SUPPLIED MATERIAL
☆ ☆ ☆ ☆ ☆

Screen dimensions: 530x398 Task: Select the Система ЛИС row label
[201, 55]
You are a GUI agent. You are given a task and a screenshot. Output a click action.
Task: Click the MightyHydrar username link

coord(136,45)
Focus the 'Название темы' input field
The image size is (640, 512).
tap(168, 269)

☆ ☆ ☆ ☆ ☆

Each of the records should be written out again, exactly as it reads.

Screen dimensions: 530x398 Task: Select the Система ЛИС row label
[201, 55]
You are a GUI agent. You are given a task and a screenshot. Output a click action.
Task: Click the MightyHydrar username link

coord(136,45)
Focus the 'Название темы' input field
The image size is (640, 512).
tap(168, 269)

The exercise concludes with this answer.